Well, this is my first official post! I guess the first thing I should address is, "Who is Ben?" Well, Ben is my son. He is 14 months old. He has beautiful dark brown eyes and golden honey-brown hair. His smile gives me an instant shot of joy. After spending the first month of his life in the NICU, my husband and I cried tears of joy as we finally left the hospital to bring him home.... but little did we know what was to come.

In the first year of Ben's life, he's been hospitalized three times, he's endured surgery, he has enough doctors and therapists to complete the starting line-up for a baseball team, and his developmental delays have him functioning at about the level of a five-month old.

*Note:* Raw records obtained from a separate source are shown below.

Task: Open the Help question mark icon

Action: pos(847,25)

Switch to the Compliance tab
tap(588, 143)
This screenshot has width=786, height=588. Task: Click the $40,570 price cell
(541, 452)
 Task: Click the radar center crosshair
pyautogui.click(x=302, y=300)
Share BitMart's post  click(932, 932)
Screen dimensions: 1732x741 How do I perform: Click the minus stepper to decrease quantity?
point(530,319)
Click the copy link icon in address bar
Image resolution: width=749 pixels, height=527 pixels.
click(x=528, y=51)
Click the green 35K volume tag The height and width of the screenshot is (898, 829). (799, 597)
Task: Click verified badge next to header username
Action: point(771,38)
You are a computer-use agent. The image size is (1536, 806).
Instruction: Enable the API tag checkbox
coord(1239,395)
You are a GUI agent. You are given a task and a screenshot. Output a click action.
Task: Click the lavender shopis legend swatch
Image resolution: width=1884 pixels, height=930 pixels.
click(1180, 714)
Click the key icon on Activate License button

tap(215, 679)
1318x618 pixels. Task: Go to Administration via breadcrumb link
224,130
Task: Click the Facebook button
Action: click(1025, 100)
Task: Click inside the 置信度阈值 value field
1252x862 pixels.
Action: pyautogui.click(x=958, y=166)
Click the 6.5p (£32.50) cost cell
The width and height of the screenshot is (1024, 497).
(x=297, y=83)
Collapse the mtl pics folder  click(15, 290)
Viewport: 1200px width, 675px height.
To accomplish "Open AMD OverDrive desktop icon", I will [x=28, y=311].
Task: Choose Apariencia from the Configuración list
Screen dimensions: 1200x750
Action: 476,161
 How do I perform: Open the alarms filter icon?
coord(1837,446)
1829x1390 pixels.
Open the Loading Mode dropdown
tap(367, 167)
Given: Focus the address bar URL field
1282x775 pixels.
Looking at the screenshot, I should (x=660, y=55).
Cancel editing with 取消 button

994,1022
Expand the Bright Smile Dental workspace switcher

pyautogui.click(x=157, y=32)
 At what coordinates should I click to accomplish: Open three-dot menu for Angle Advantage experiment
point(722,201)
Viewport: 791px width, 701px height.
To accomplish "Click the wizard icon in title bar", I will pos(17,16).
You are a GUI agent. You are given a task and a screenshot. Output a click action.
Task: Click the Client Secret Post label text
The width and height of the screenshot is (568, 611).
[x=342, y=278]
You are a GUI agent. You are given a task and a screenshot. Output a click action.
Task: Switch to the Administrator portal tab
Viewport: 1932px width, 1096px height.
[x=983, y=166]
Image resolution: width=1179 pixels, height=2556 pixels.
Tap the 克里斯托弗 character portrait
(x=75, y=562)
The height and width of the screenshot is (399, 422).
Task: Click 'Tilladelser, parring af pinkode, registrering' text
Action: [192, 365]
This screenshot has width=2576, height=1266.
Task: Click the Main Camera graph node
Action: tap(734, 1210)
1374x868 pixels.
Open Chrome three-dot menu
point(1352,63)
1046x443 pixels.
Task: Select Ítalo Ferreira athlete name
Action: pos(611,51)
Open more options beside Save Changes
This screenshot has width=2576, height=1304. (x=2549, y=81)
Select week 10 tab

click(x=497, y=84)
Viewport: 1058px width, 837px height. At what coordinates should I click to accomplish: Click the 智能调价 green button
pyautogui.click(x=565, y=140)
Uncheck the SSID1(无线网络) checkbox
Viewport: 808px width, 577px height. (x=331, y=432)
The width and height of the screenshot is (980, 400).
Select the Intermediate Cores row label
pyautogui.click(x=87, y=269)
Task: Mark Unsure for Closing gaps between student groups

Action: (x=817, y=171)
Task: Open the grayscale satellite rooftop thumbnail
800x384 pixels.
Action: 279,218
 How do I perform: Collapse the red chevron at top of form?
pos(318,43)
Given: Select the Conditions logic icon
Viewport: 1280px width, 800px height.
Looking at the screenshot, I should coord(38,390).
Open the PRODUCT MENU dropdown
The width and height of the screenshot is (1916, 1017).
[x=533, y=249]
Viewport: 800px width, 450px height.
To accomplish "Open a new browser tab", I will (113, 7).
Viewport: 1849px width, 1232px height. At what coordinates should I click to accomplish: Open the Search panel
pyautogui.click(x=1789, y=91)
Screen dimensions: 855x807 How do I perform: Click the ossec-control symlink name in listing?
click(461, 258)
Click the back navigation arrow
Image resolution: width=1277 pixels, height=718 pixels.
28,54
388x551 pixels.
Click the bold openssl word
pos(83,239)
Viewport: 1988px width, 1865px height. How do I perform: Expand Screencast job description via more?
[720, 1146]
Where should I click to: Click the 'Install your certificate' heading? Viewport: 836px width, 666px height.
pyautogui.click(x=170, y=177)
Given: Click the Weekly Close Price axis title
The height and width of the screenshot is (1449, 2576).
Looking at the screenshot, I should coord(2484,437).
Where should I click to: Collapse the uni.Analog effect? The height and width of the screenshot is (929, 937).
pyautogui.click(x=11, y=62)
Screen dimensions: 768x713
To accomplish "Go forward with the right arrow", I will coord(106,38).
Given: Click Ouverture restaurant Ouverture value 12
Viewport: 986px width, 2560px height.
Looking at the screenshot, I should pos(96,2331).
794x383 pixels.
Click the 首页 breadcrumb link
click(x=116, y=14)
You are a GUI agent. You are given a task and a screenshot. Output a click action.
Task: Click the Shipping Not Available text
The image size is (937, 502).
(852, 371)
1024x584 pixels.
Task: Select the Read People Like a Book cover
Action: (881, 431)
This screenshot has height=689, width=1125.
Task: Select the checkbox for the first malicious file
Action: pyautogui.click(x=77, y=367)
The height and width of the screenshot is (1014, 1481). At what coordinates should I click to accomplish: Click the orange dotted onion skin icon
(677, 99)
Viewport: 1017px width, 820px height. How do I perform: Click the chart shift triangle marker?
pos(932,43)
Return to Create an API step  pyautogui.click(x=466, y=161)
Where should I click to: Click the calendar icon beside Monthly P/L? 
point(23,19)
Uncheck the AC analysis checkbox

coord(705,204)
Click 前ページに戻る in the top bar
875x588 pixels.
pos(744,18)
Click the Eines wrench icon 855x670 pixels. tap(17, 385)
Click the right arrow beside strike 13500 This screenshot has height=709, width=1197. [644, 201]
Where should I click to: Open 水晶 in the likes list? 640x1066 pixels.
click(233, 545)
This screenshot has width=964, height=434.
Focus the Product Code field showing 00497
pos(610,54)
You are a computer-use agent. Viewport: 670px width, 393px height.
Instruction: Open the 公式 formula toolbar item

At now 14 months old, Ben can not sit up unsupported. He can not crawl or walk. He can't feed himself, and he is unable to say any words. He started rolling over just around his first birthday, and I was as joyful as I might have been if I had won the lottery. We still have no diagnosis for Ben, despite an MRI and countless lab tests and genetic testing.

I've decided to write this blog to help document Ben's journey - his struggles and his victories - and also to explore how we find joy and peace in the midst of medical complexities, sleep deprivation, and the normal hullabaloo that accompanies family life. So, this is my starting post.... more to come!